→ Work required
Retype each entry exactly.

→ Dataset entries
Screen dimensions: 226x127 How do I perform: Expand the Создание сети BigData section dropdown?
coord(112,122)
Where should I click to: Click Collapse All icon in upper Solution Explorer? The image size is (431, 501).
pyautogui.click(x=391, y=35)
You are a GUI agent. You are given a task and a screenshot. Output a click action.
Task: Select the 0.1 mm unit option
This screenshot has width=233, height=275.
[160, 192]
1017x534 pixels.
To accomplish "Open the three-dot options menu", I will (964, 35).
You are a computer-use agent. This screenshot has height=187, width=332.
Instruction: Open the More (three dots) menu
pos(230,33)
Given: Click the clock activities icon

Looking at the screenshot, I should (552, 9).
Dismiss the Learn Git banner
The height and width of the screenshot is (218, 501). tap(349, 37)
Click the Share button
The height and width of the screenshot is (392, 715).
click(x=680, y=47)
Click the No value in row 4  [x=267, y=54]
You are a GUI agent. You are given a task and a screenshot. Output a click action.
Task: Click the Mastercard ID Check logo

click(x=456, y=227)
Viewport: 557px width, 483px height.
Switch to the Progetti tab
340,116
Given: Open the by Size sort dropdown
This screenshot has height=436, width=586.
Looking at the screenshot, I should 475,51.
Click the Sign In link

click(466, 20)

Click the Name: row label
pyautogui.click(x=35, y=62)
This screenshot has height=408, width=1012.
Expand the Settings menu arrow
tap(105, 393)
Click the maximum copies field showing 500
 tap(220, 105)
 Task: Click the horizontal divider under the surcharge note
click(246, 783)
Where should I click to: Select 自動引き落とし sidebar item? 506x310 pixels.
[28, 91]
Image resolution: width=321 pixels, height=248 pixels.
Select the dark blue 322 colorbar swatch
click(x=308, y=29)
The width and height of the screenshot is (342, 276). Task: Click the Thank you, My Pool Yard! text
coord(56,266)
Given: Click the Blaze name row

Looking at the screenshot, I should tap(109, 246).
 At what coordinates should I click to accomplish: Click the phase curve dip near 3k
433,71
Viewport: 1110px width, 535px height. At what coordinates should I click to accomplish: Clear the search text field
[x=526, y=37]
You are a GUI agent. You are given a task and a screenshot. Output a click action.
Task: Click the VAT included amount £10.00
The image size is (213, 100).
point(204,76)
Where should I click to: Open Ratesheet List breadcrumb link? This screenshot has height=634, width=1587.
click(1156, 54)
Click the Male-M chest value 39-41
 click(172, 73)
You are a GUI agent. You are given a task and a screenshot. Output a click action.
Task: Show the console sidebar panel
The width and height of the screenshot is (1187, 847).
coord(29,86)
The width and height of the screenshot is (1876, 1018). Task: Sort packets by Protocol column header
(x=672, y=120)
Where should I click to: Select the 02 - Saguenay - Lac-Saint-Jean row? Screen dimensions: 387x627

→ Output of the exercise
Screen dimensions: 226x127 How do I perform: Expand the Создание сети BigData section dropdown?
coord(112,122)
Where should I click to: Click Collapse All icon in upper Solution Explorer? The image size is (431, 501).
pyautogui.click(x=391, y=35)
You are a GUI agent. You are given a task and a screenshot. Output a click action.
Task: Select the 0.1 mm unit option
This screenshot has width=233, height=275.
[160, 192]
1017x534 pixels.
To accomplish "Open the three-dot options menu", I will (964, 35).
You are a computer-use agent. This screenshot has height=187, width=332.
Instruction: Open the More (three dots) menu
pos(230,33)
Given: Click the clock activities icon

Looking at the screenshot, I should (552, 9).
Dismiss the Learn Git banner
The height and width of the screenshot is (218, 501). tap(349, 37)
Click the Share button
The height and width of the screenshot is (392, 715).
click(x=680, y=47)
Click the No value in row 4  [x=267, y=54]
You are a GUI agent. You are given a task and a screenshot. Output a click action.
Task: Click the Mastercard ID Check logo

click(x=456, y=227)
Viewport: 557px width, 483px height.
Switch to the Progetti tab
340,116
Given: Open the by Size sort dropdown
This screenshot has height=436, width=586.
Looking at the screenshot, I should 475,51.
Click the Sign In link

click(466, 20)

Click the Name: row label
pyautogui.click(x=35, y=62)
This screenshot has height=408, width=1012.
Expand the Settings menu arrow
tap(105, 393)
Click the maximum copies field showing 500
 tap(220, 105)
 Task: Click the horizontal divider under the surcharge note
click(246, 783)
Where should I click to: Select 自動引き落とし sidebar item? 506x310 pixels.
[28, 91]
Image resolution: width=321 pixels, height=248 pixels.
Select the dark blue 322 colorbar swatch
click(x=308, y=29)
The width and height of the screenshot is (342, 276). Task: Click the Thank you, My Pool Yard! text
coord(56,266)
Given: Click the Blaze name row

Looking at the screenshot, I should tap(109, 246).
 At what coordinates should I click to accomplish: Click the phase curve dip near 3k
433,71
Viewport: 1110px width, 535px height. At what coordinates should I click to accomplish: Clear the search text field
[x=526, y=37]
You are a GUI agent. You are given a task and a screenshot. Output a click action.
Task: Click the VAT included amount £10.00
The image size is (213, 100).
point(204,76)
Where should I click to: Open Ratesheet List breadcrumb link? This screenshot has height=634, width=1587.
click(1156, 54)
Click the Male-M chest value 39-41
 click(172, 73)
You are a GUI agent. You are given a task and a screenshot. Output a click action.
Task: Show the console sidebar panel
The width and height of the screenshot is (1187, 847).
coord(29,86)
The width and height of the screenshot is (1876, 1018). Task: Sort packets by Protocol column header
(x=672, y=120)
Where should I click to: Select the 02 - Saguenay - Lac-Saint-Jean row? Screen dimensions: 387x627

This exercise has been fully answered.